Fixing broken fairings with Plastex
As noted here, I’ve been doing a little work on a 1990 Kawasaki 250. The first project involved fixing the cracked fairings. Now I am not going for perfection here; this fix is simply to get them functional again; not to restore the bike to the original condition. That would (at the least) require some body work and repainting. I am just going to fix the fairings using a product that allows a solid repair with little work or cost that will leave the bike looking decent. I’ve used Plastex in the past on a personal project and found it worked very very well and so I thought I would demonstrate it’s use for this project. Plastex is a product of Canada but is available from several US resellers. I picked some up from J&P Cycles for this project.
Here are the fairings prior to repair. The belly cowl was broken in half and the main fairing had cracks on both sides; one of them quite large.
Here are the tools I used and the Plastex kit.
Repairing the fairings with Plastex is not a difficult process. I wanted to simply reinforce and repair the cracks from the back side while retaining the original finish on the outside of the fairings. To do this you simply need to:
- Grind down the inside of the cracks with an air grinder or Dremel or similar tool.
- Tape the broken pieces and/or the outer surface of the crack with packing tape
- Pour Plastex powder into the groove you created and then add the liquid
- Wait for it to dry and remove the tape.
Here are some images of how I ground down the cracked fairing.
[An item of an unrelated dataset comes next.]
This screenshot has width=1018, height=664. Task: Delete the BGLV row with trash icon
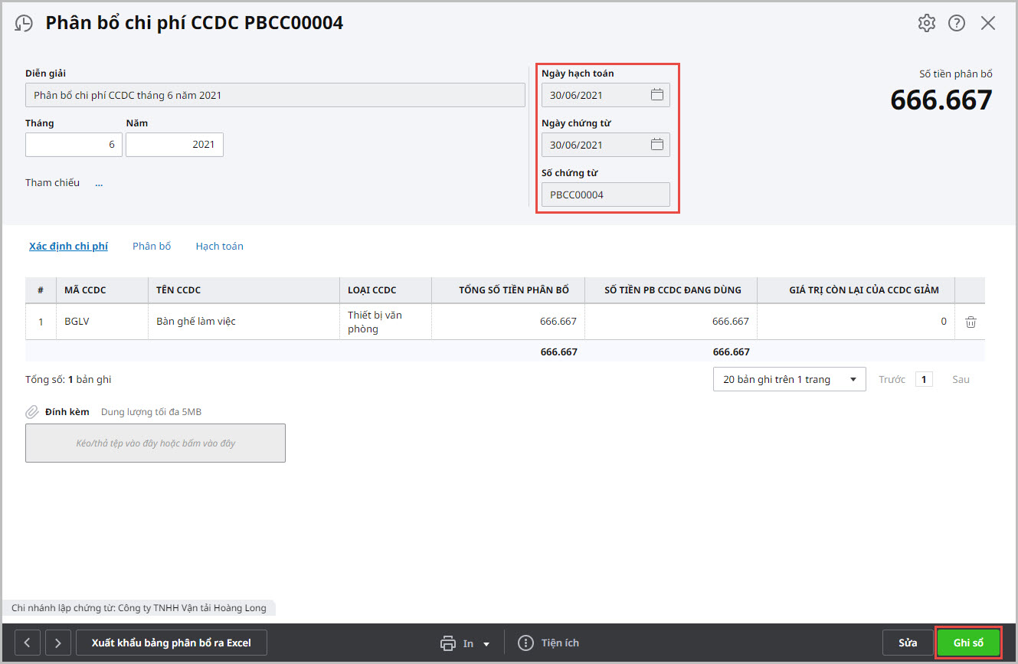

I wanted to remove as much material from the back side of the break as I could without grinding through on the finished side. The closer you can get to the finished side the stronger the repair will be; provided you fill it in properly with Plastex. For projects where the outside will be refinished I would grind that side as well.
I also ground a groove into any cracks that weren’t already broken apart so they could be repaired as well.
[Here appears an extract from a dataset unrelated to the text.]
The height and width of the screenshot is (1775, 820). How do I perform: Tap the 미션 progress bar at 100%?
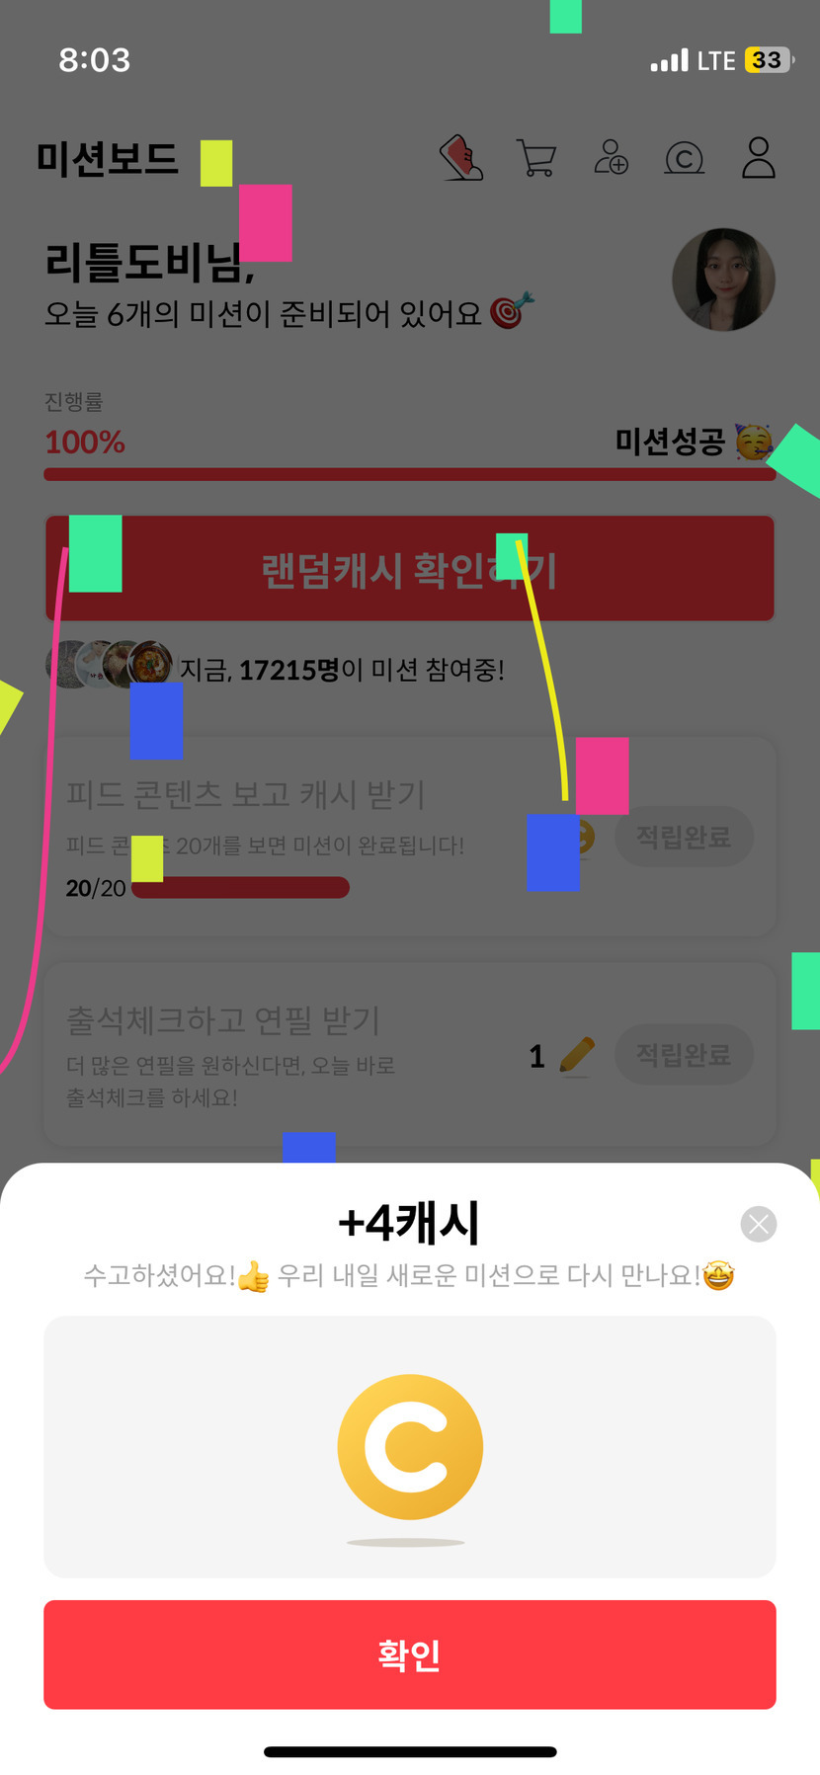click(x=410, y=474)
Next I simply taped the broken pieces back together. The tape keeps the pieces inline (so make sure things are lined up properly) and it keeps the liquid from the two part Plastex fix from seeping through and hurting the paint. The liquid in the Plastex kit does seem to act as a mild stripper if it sits directly on paint for a long time. Note that you may wish to reinforce some pieces that need to hold a certain shape as I did with the popsicle stick.
I didn’t have anyone around to take pictures of this step so I don’t have an image for this step but it’s really quite simple. The Plastex kit consists of a bottle of powder and a bottle of liquid. Lay the piece to be repaired down so the crack faces straight up. Carefully dab a little powder into the crack left from step one. Then use the applicator bottle to put drops of the liquid on to the powder. The drips will level out the powder a bit. You can add as much fluid as needed; there really isn’t a ratio. Leave the part flat for around 20 minutes until it hardens and you can move on to another crack. Plastex doesn’t fully harden in 20 minutes but small fixes with thin applications such as this one are pretty solid after 20 minutes. Thicker applications need to dry longer and all applications should be left to dry for at least a couple hours before use.
Once Plastex has been applied to all of the pieces and has dried thoroughly you can remove the tape. Plastex can be sanded and painted. For my purposes I was finished; since the repairs were inside the fairing where they weren’t readily visible I didn’t plan to finish them in any way. These repairs are quite solid and leave the bike in much better shape that when it arrived.
I’ve used Plastex for another motorcycle project as well as plastic repairs around the house and have found it very useful and quite strong! This was a very basic repair but in the past I have made replacement tabs and rebuilt missing pieces on motorcycle fairings with great results. I hope you found this helpful and feel free to comment if you have any feedback!